Updated at 12:09 p.m. E.T. 

President Biden has slammed the Supreme Court’s decision not to block a Texas abortion bill as “an unprecedented assault on a woman’s constitutional rights under Roe v. Wade,” he said in a statement made a few minutes ago.

“By allowing a law to go into effect that empowers private citizens in Texas to sue health care providers, family members supporting a woman exercising her right to choose after six weeks, or even a friend who drives her to a hospital or clinic, it unleashes unconstitutional chaos and empowers self-anointed enforcers to have devastating impacts,” the President added. “Complete strangers will now be empowered to inject themselves in the most private and personal health decisions faced by women.”

The Supreme Court made its 5-4 decision late Wednesday night, allowing the Texas bill to take effect. The bill, which prohibits abortions after six weeks, is among the most restrictive in the country. 

The law, Senate Bill 8, was signed by governor Greg Abbott in May, and bans the procedure after six weeks — at around the time cardiac activity is detected in the fetus — including in cases of rape and incest. 

The law also makes it possible for private citizens to bring civil suits against anyone they believe has aided or abetted in providing the procedure, which could include medical providers, counselors, and even family, friends, or drivers who provide direct or indirect support in helping an individual obtain an abortion after six weeks. This makes the law trickier to block in federal courts, as it does not require public officials to enforce it. Instead, the matter is left to private individuals. 

Providers petitioned the Supreme Court to block the law from going into effect. In an emergency application filed in the court, providers wrote that the bill “would immediately and catastrophically reduce abortion access in Texas, barring care for at least 85 percent of Texas abortion patients (those who are six weeks pregnant or greater) and likely forcing many abortion clinics ultimately to close,” The New York Times reports

In a dissent written Wednesday night, Justice Sotomayor blasted her colleagues for their decision, writing that their denial to block the law “equates to a near-categorical ban on abortions beginning six weeks after a woman’s last menstrual period, before many women realize they are pregnant, and months before fetal viability.”

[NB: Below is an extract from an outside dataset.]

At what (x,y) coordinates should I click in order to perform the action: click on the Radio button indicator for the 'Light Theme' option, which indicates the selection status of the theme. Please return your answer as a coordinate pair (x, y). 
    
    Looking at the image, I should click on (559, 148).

Opponents of the bill argue that that it is an attempt to ban abortion at the state level by making it nearly impossible to obtain a procedure so early in the pregnancy.

“In less than two days, Texas politicians will have effectively overturned Roe v. Wade,” said Nancy Northup, president and CEO of the Center for Reproductive Rights, said in a statement to The Guardian. “It’s cruel, unconscionable, and unlawful.”

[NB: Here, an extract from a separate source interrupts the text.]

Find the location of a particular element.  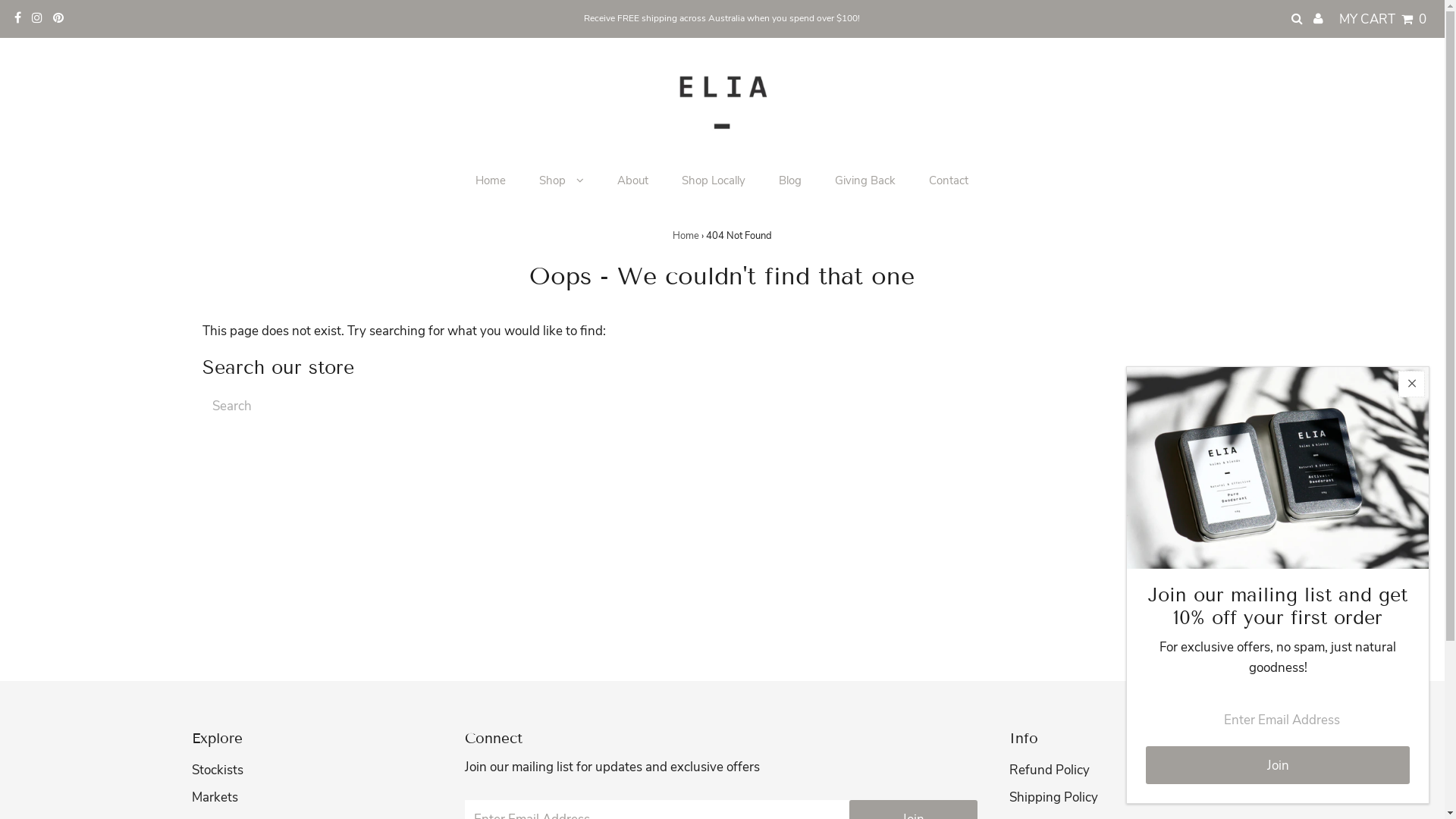

'Shop' is located at coordinates (560, 180).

Should the law succeed in Texas, it’s likely that other states may try to pass similar measures limiting abortion access. However, in his address Biden said that he is directing the White House Counsel “to launch a whole-of-government effort to respond to this decision, looking specifically to the Department of Health and Human Services and the Department of Justice to see what steps the Federal Government can take to ensure that women in Texas have access to safe and legal abortions as protected by Roe, and what legal tools we have to insulate women and providers from the impact of Texas’ bizarre scheme of outsourced enforcement to private parties.”